→ TEXT PASSAGE
--- Begin ---

Challenging Our Myths

Common Sense, Myths, and Ghost Stores of the Spiritual Ego

15 years ago I was enamored with this personal development process.  I had discovered a whole new world.   I felt alive, happy, and excited about my new adventure.  There were fears and false beliefs that I had acquired over my life and I didn’t even know they were there.   I had been dragging them around like a dark cloud over me for years.  I had been unconscious of how they hung on me with worries of success and what others thought of me.  Now I was discovering them and attacking them with excitement and a new sense of freedom as each one fell.

I felt alive, I looked at the world different, and I was happier.  I was excited and wanted to share this new discovery with my friends.  I thought everyone would want to get on board with this process of finding their fears and getting rid of them.

I remember coming back from an Intensive Spiritual Retreat and meeting a friend for dinner.  She asked how my trip was and I proceeded to pour out all my excitement.  After about 3 minutes of non-stop talking I noticed she was leaning back away from me as far as she could.  The look on her face was split between concerns that I joined a cult, and fear that she might catch something.  I realized I needed to soften my presentation.

I continued inviting people to workshops and lectures but with a gentler approach.  I talked in an indirect way about how happy we could be, and how we needed to change these fear based beliefs to do it.  People I talked to continued to be uninterested.   I went from believing that everybody would do this work to thinking hardly anybody will do this work. I began to wonder, why such resistance to being happy?

I reflected on my own process and realized the turning point for me was that I was painfully unhappy.  I had become disillusioned in my career, and around the same time had a high drama relationship that ended.  If it was just the relationship that had crashed I probably could have buried my emotions in my work.  If it was a career that had run aground, I probably could have found comfort in my relationship.  Fortunately for me, both crashed at the same time and I ended up unable to deny how unhappy I was.  Out of a lack of alternatives I needed to do something about the illusions in my mind.

I finally understood why people wouldn’t jump head first into this self awareness process.  It was emotionally uncomfortable.  The process actually involved looking inward at our fears, emotional reactions, and self judgments.  We were doing what some people call shadow work, where we look at the unpleasant emotions we feel.  Facing that critical voice in our head can be a bit scary.  People would tend to avoid that loud abusive voice in their head criticizing them, or the uncomfortable fears they felt.   Over time I realized that I couldn’t push them past this resistance, nor did I want to.

--- End ---

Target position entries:
--- Begin ---

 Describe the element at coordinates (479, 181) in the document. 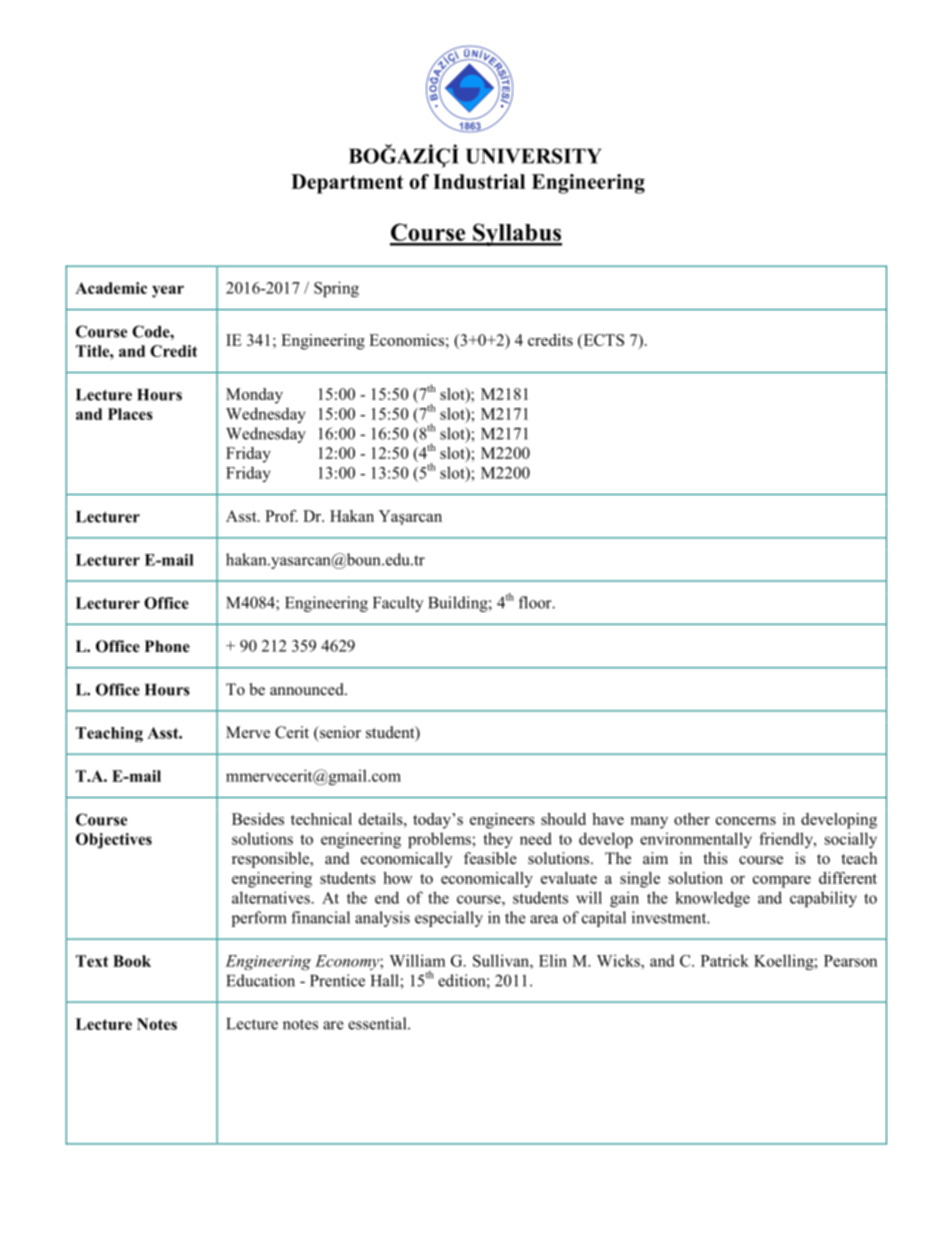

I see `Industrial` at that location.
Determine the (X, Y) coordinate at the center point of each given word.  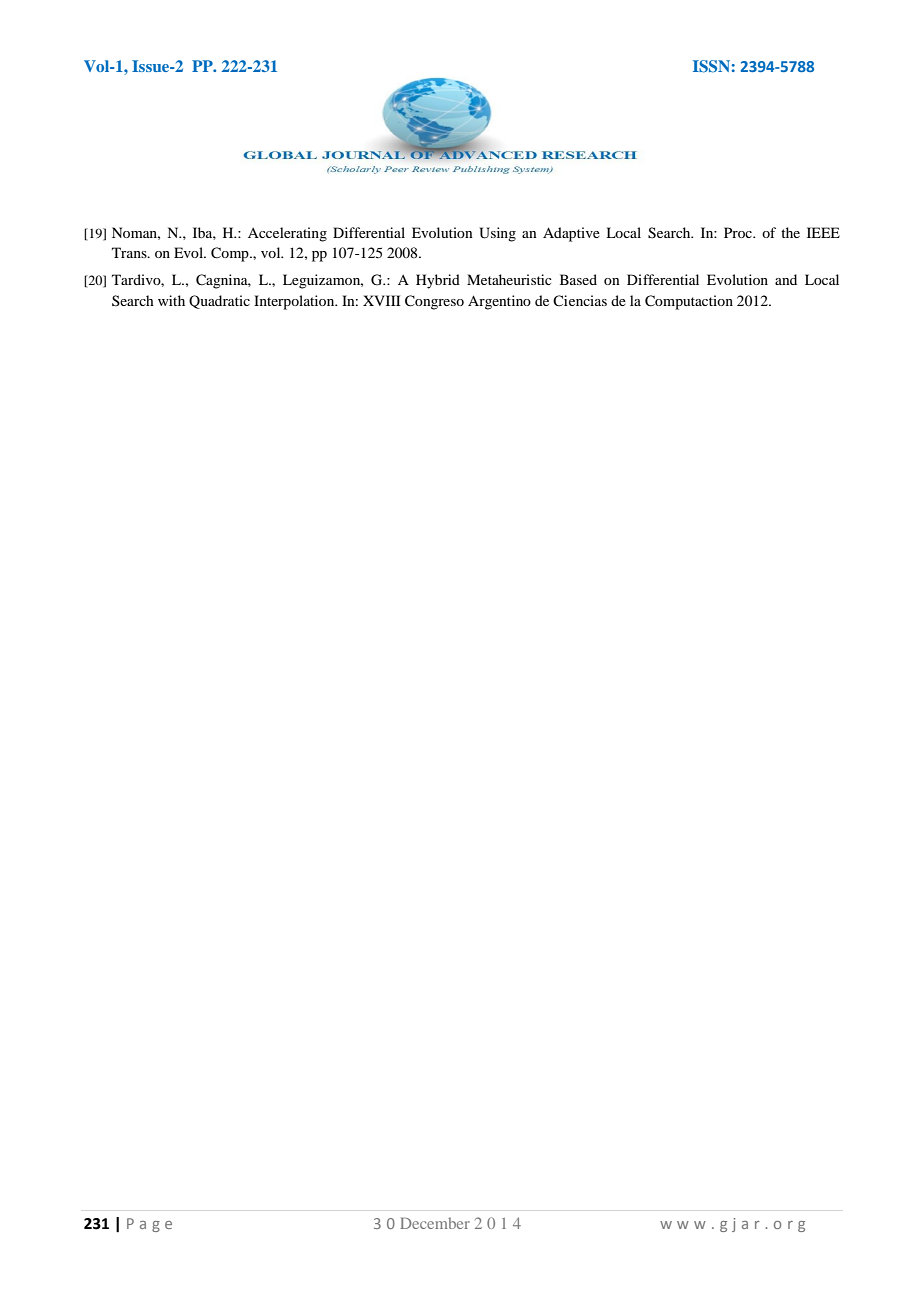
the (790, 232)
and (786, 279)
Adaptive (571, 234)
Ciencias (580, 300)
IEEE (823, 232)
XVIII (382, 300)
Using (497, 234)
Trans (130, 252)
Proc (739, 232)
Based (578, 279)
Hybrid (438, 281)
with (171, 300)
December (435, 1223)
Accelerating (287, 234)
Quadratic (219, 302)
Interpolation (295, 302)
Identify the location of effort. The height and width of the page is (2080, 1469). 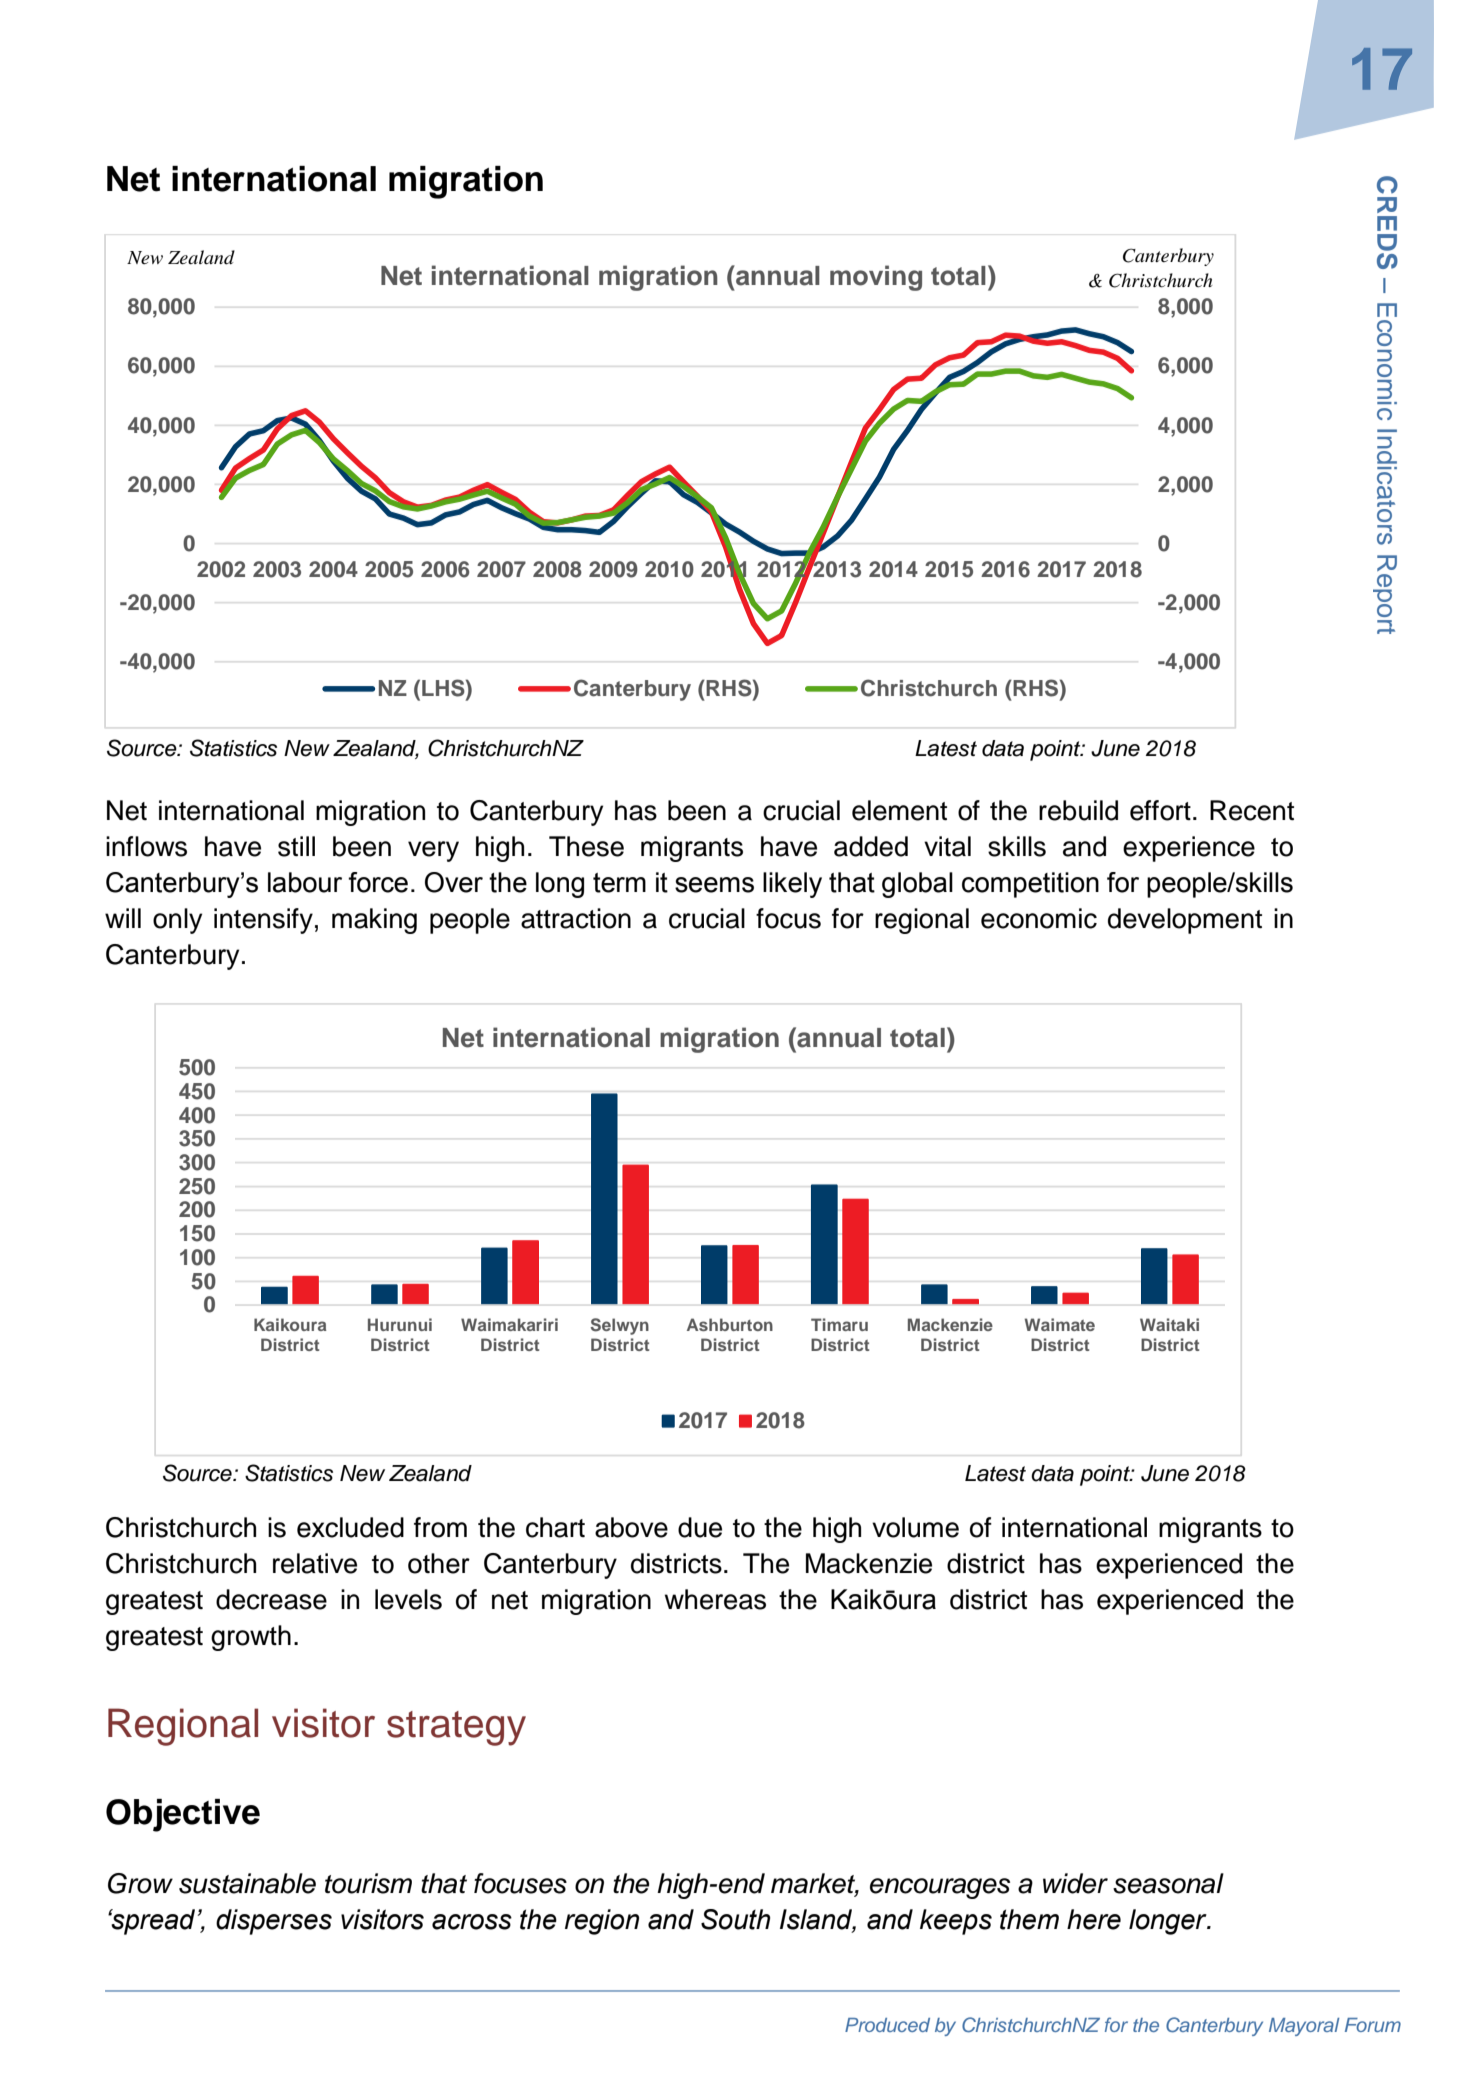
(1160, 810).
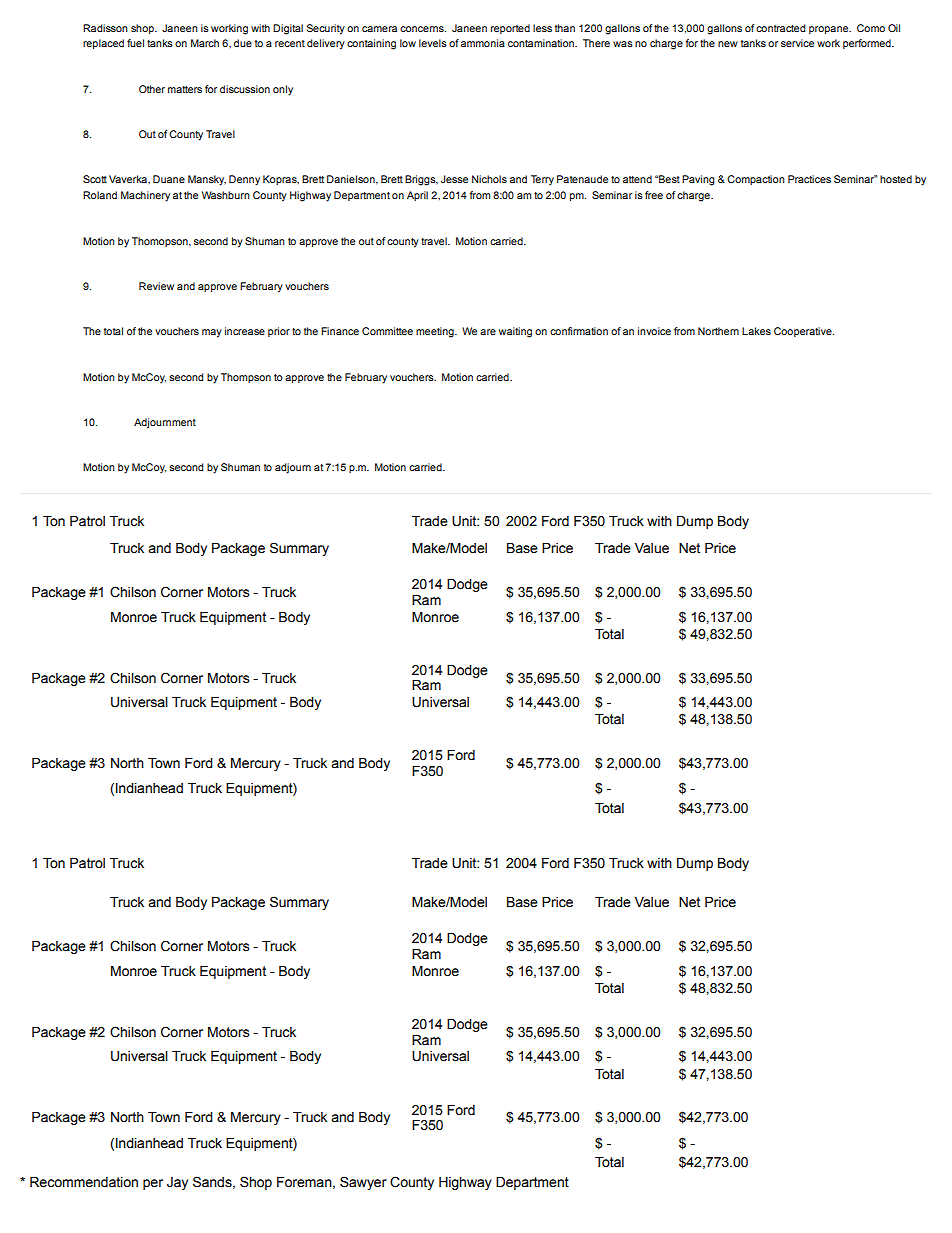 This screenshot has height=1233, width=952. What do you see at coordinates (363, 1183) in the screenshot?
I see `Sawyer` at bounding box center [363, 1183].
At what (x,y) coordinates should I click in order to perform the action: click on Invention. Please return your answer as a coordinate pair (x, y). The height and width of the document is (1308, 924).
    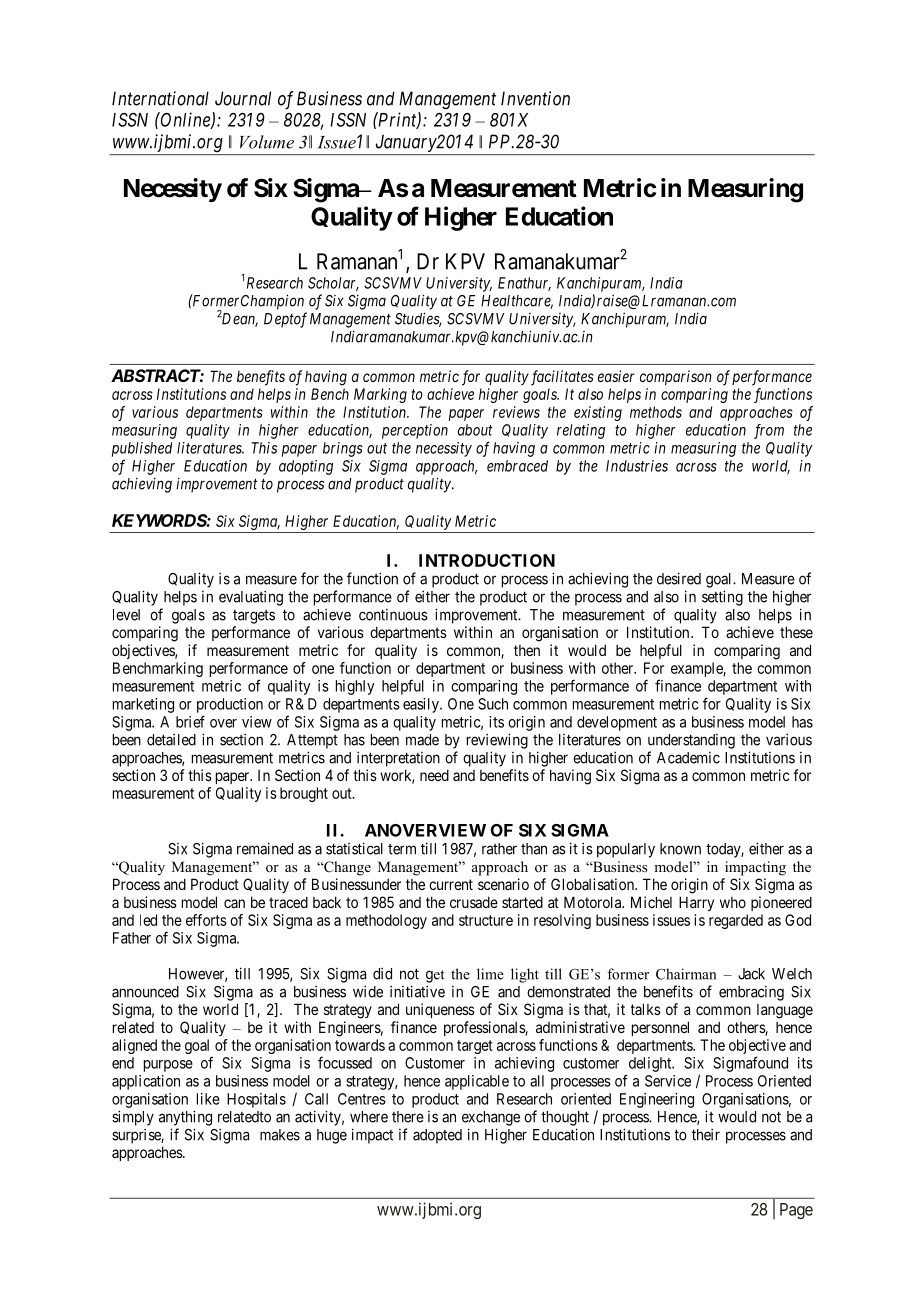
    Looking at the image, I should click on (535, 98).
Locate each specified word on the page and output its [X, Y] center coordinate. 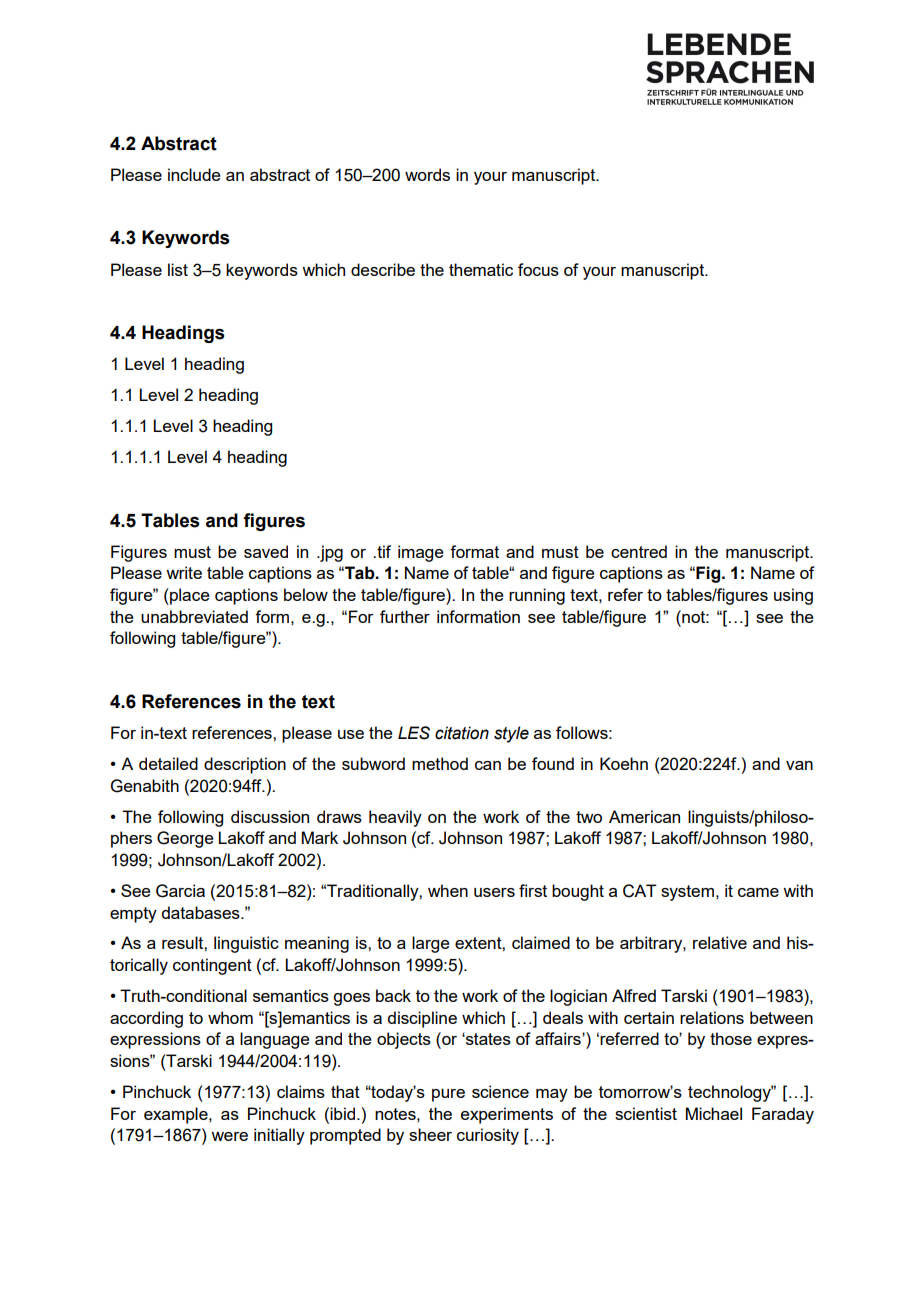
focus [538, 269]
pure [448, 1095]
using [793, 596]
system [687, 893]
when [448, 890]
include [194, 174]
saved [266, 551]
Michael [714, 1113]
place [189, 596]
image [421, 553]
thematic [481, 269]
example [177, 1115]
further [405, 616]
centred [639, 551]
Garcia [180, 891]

--- End ---

→ EXERCISE PROMPT
In the essay on challenging our myths, change "alive" to "awake" and write out the text between "Challenging Our Myths" and "rid of them.", inclusive. Answer using only the essay on challenging our myths.

→ CORRECT RESULT
Challenging Our Myths

Common Sense, Myths, and Ghost Stores of the Spiritual Ego

15 years ago I was enamored with this personal development process.  I had discovered a whole new world.   I felt awake, happy, and excited about my new adventure.  There were fears and false beliefs that I had acquired over my life and I didn’t even know they were there.   I had been dragging them around like a dark cloud over me for years.  I had been unconscious of how they hung on me with worries of success and what others thought of me.  Now I was discovering them and attacking them with excitement and a new sense of freedom as each one fell.

I felt awake, I looked at the world different, and I was happier.  I was excited and wanted to share this new discovery with my friends.  I thought everyone would want to get on board with this process of finding their fears and getting rid of them.